Step 1 – Planning Your Session(s)
The first step to running a successful tryout is the ability to effectively plan the usage of the available ice time. Knowing whether you’ve got one day, or five days to choose your team will make a huge difference in how you approach your plans. For argument sake, let’s assume you have three-90 minute sessions at your disposal for tryouts. Try to find out well ahead of time what your schedule is so you can plan accordingly. One of the worst things a coach can do is enter the tryout portion of the season unprepared. This often sets the tone for the rest of the season – plus, you only get one chance to make a first impression!
Step 2 – Include Skill Drills
Before going any further into your plans, you’ve got to understand what age and level you’re coaching and have a solid grasp of just how talented the group you’re working with is. If you’re looking to select a low-level Mite (Novice in Canada) team, you plan much differently than if you’re working with a Midget AAA team. A solid rule of thumb is: the younger the groups, the more basic fundamental skill drills you should run during tryouts. Remember, tryout sessions are not the time to be spending a lot of time explaining new drills. With any group/level, you need to have a solid grasp of what the players are capable of. For example, if you’re working with a Mite/Novice team, it may be worthwhile to run a simple backwards skating drill. Often times at the younger ages, players aren’t yet proficient in that particular skill – so it’s best to see that up front. If you’re working with an older, more advanced team, you should look at performing a high-tempo edgework drill to see which players are able to skate efficiently at top-speeds.

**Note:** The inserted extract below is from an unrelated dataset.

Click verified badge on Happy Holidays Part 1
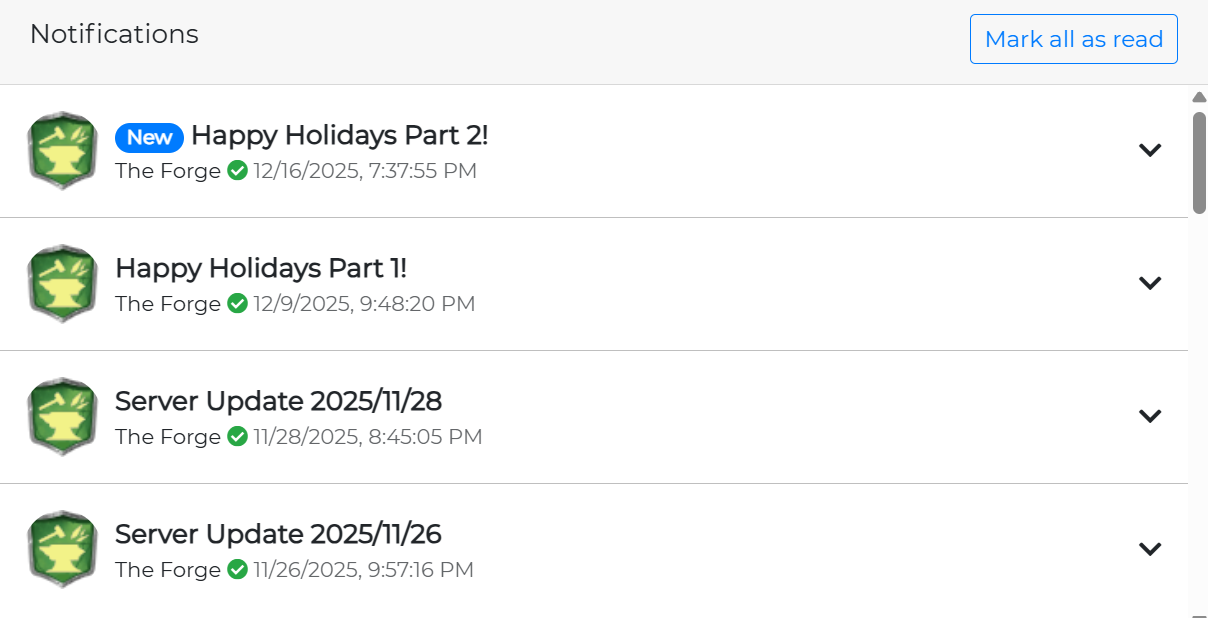Viewport: 1208px width, 618px height. point(237,304)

Many times, skill portions of tryouts are overlooked. Lots of coaches would rather just have the players scrimmage and sit back and watch. Including skill drills provides two distinct benefits: 1) being able to recognize technical proficiencies and deficiencies in players 2) getting some insight as to how they interact with coaches and approach drills. If I’m picking a team, I want to know where players are strong and weak, so I can gage the group and have specifics to focus on once the season starts. I also want to know if a player is going to give me attitude every time I run a skating drill.
Step 3 – Include Competitive Drills
1 on 1 and Small Area Games are great drills to include in tryouts, as you get some insight as to who really wants to work to earn his/her position. Forcing players to compete against each other in situations other than direct scrimmages allows coaches to isolate players and match-ups much easier. These drills often times allow coaches to step back more than when running skill drills, and have time to pair particular players against each other. Keep these drill repetitions short so players can give a high level of energy the entire time. One great drill for this portion is the Corner Battle drill – it forces players to mix it up in the corners, and can show you a player’s ability to to keep his/her emotions in check.

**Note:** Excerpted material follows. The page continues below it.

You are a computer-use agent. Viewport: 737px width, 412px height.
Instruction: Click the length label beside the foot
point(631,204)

Step 4 – Include Scrimmage Time
Finally, I do recommend including scrimmage time in each tryout session. At the end of the day, players have to play the structured game once the season rolls around. Once you’ve got some insight on their talents and competitive nature, it’s time to see how they fare in game situations. As with the competitive drills, coaches should mix and match groups to see specific players compete against each other. For example, if you’ve narrowed your list down to two defensemen you’re watching, and you notice both those players are going out against forward lines that will not make your team, it doesn’t make any sense to keep the status quo. Get those players out against other players who you’ve already selected and see if they rise to the challenge.
I believe the scrimmage portions of tryouts should be “stepped” – meaning the scrimmage portions increase in length as the tryout process goes on. If you have three sessions, perhaps the first session has 60 minutes of skills/competitive drills and 30 minutes of scrimmage – then the second session has 45 minutes of skills/competitive drills and 45 minutes of scrimmage – finally, the third session could have 30 minutes of competitive drills and 60 minutes of scrimmage.

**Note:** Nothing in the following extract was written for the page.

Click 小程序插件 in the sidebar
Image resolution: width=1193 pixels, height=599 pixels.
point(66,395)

Below I’ve included the tryout practice plans I used for the 2009-10 season. This is not by any means a definitive guide as to what you should run, but I wanted to include it as a reference. We had three-90 minute tryout sessions and followed the “stepped” format outlined above.
Download 2009-10 Tryout Example
Stay tuned next week for Tryout Overview [Part 2] – which will focus on what to look for in each of the portions of your tryout sessions.
3 Replies to “Tryout Overview [Part 1]”
Thankyou and great timing for this. Bob
This is a great help to all of us.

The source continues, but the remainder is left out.